AmberYifan/llama3-8b-full-pretrain-junk-tweet-1m-en
AmberYifan/llama3-8b-full-pretrain-junk-tweet-1m-en is an 8 billion parameter Llama 3 based causal language model, fine-tuned from Meta-Llama-3-8B-Instruct. This model was trained with a learning rate of 1e-05 and a cosine learning rate scheduler over 3 epochs. Its specific primary differentiator and intended use cases are not detailed in the available information.
Loading preview...
Model Overview
This model, llama3-8b-full-pretrain-junk-tweet-1m-en, is an 8 billion parameter language model built upon the Meta-Llama-3-8B-Instruct architecture. It has undergone a fine-tuning process, though the specific dataset used for this fine-tuning is not detailed in the available documentation.
Training Details
The fine-tuning procedure involved several key hyperparameters:
- Learning Rate: 1e-05
- Optimizer: AdamW with betas=(0.9, 0.999) and epsilon=1e-08
- Scheduler: Cosine learning rate scheduler with a warmup ratio of 0.1
- Epochs: 3.0
- Batch Size: A total training batch size of 8 was used across 8 GPUs.

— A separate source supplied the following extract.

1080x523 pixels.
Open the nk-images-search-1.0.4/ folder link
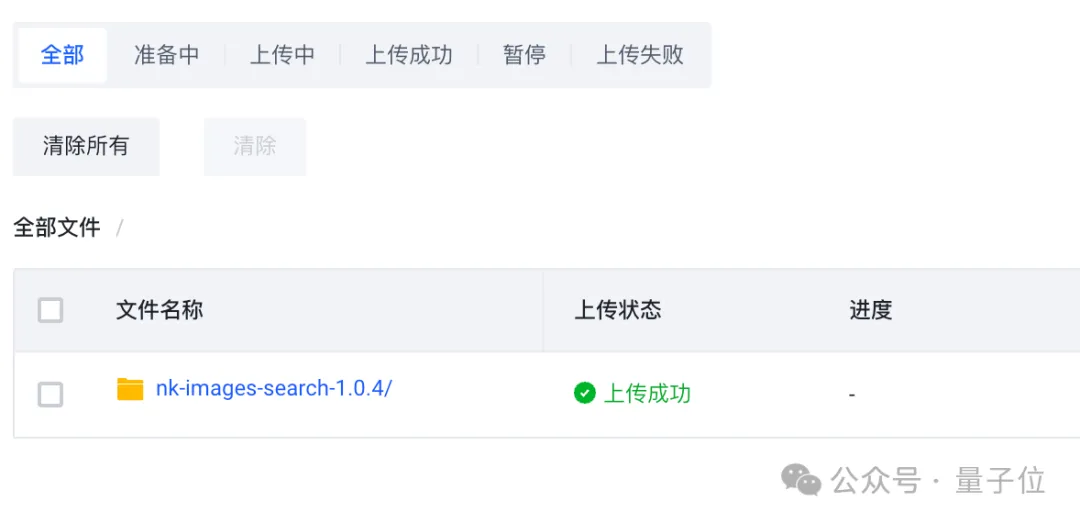(x=273, y=389)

Current Status and Limitations
As of the current documentation, more information is needed regarding the model's specific description, its intended uses, and its limitations. The training and evaluation data used are also not specified. Users should be aware that without further details, the precise capabilities and optimal applications of this fine-tuned model remain undefined.